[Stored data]
- - -
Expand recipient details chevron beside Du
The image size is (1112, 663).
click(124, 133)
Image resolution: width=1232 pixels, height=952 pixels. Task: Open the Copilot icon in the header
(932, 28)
- - -
• PROBLEM TO WORK ON
Your response should hold only an exact copy of the lines above, from the one containing "Image resolution: width=1232" through the end of the entries.

• TASK SOLUTION
Image resolution: width=1232 pixels, height=952 pixels. Task: Open the Copilot icon in the header
(932, 28)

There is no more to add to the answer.